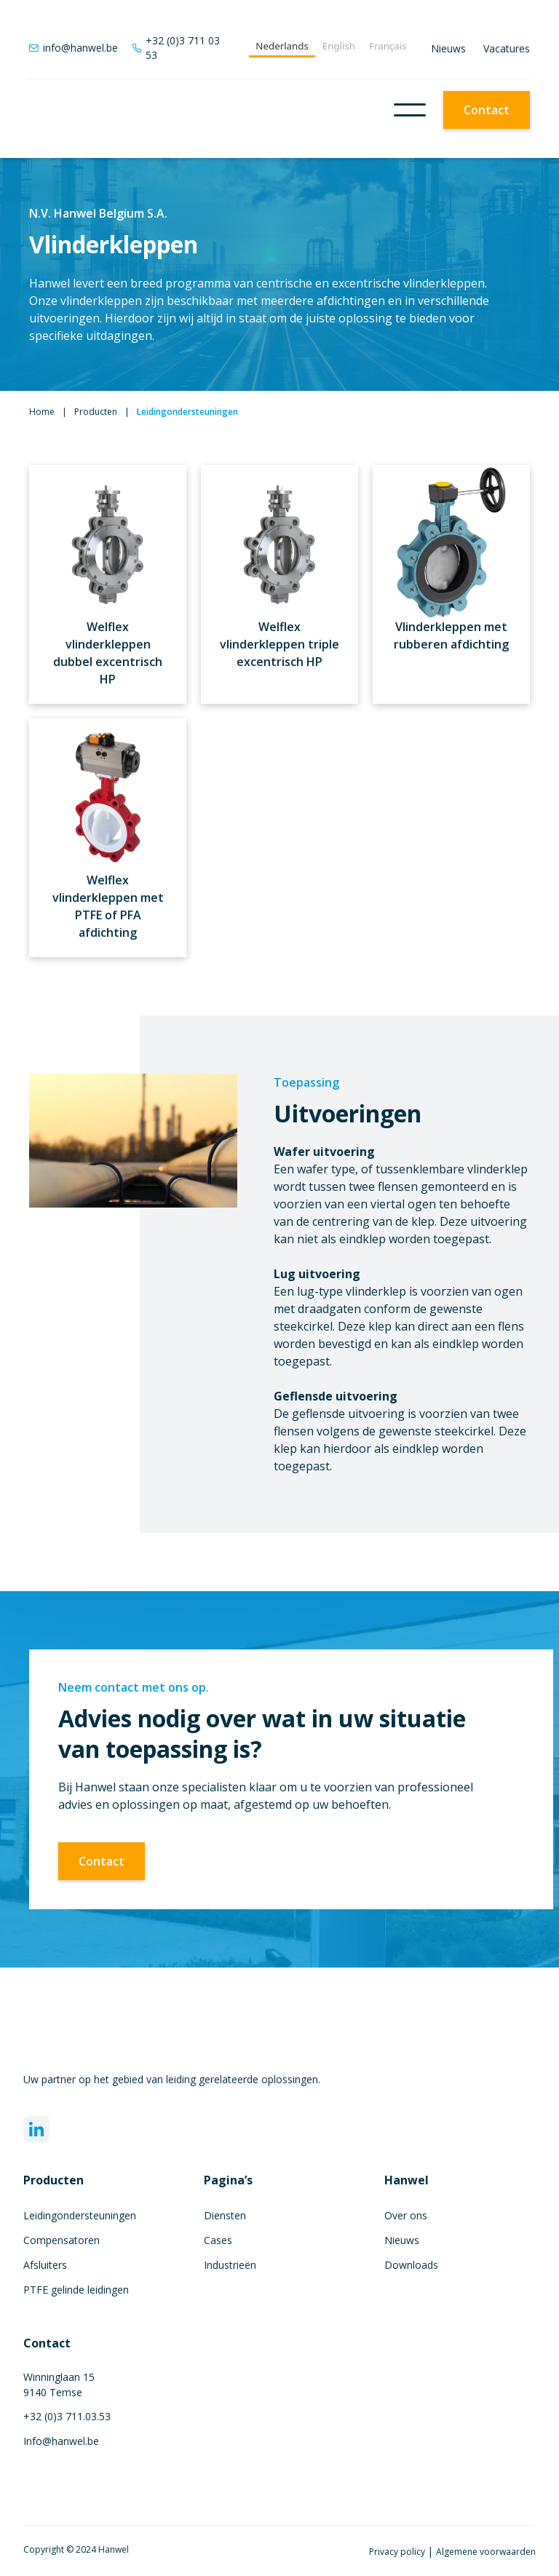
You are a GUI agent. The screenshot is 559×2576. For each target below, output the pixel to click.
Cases (218, 2240)
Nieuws (448, 48)
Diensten (225, 2215)
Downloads (411, 2265)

• **OBJECTIVE**: Copy out each row above that contains the word "target".

• **TASK RESULT**:
You are a GUI agent. The screenshot is 559×2576. For each target below, output the pixel to click.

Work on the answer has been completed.